Global warming, on the other hand, IS my fault and IS your fault. And yes, I (via the government) have the right to make you clean up your mess.
The government has clear moral authority to enforce action on climate change, to whatever extent is determined by fact. It does not have moral authority to force donations to charity. Therein lies the difference.
joe, the problem is that the reversal is largely unsuported by data, and the conclusion that they are endangered by global warming is based on speculation and modelling.
That is untrue. Among the data used to draw this conclusion are observations about polar bear weight.

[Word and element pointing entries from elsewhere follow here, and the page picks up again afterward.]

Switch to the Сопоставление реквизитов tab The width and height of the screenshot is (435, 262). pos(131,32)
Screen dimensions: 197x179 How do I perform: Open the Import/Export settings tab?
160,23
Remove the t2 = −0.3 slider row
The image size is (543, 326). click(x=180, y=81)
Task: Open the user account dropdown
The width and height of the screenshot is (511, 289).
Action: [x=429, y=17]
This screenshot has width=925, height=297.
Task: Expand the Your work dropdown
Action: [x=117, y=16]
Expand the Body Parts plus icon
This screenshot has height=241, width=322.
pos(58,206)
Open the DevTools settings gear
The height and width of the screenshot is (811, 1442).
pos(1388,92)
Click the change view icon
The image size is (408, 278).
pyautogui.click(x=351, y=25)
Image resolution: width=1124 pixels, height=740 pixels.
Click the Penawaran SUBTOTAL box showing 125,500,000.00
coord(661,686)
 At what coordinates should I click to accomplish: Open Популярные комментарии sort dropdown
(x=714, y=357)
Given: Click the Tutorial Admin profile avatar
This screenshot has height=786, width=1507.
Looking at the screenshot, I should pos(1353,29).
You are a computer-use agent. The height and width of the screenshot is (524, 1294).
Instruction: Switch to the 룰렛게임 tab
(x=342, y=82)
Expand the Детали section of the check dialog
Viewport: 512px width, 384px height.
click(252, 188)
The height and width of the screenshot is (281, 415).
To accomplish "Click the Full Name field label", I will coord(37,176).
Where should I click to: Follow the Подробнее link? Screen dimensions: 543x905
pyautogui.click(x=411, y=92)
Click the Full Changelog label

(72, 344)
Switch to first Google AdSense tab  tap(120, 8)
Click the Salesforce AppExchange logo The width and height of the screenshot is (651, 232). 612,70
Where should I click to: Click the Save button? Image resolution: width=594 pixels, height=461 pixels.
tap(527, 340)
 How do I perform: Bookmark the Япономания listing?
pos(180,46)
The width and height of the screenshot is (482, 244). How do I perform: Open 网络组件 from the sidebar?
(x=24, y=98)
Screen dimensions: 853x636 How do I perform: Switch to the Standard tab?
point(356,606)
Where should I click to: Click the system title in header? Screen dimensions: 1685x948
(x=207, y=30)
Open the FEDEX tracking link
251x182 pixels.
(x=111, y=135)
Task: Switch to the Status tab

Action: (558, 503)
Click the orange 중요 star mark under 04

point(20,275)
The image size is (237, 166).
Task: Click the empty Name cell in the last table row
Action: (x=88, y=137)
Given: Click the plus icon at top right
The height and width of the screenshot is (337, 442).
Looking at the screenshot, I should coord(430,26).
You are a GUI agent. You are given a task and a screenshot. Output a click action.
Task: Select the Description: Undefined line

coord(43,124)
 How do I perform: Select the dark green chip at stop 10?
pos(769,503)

The shrinkage in the ice pack of several years ago has been reversed in the last year or two, after all. First, "the last year or two?" The noisiness of the trend is just as well-established as its long-term reality. Second, features like fissures and glacier movement continue to be recorded, demonstrating that the trend continues.
First, "the last year or two?" The noisiness of the trend is just as well-established as its long-term reality. Second, features like fissures and glacier movement continue to be recorded, demonstrating that the trend continues.
Back to our old question about how long a period we measure trends over, I guess. Picking the start point of your trend pretty much dictates what your trend is.
I'm not sure what glaciers have to do with the polar ice cap, which is not a glacier (at least at the North Pole). And the data indicates that nearly all the shrinkage of recent years has been recovered.
RC Dean: Do you even read what you cite? One cold winter did not even come close to replacing all the Arctic sea ice that has been lost in the last 50 years. Sure, the area is almost back to "normal", but the ice is still very thin and will melt again this summer. It might not be as bad as last year's anomoly, but there is no reason to think it is going to change the long-term trend in both the extent and thickness data.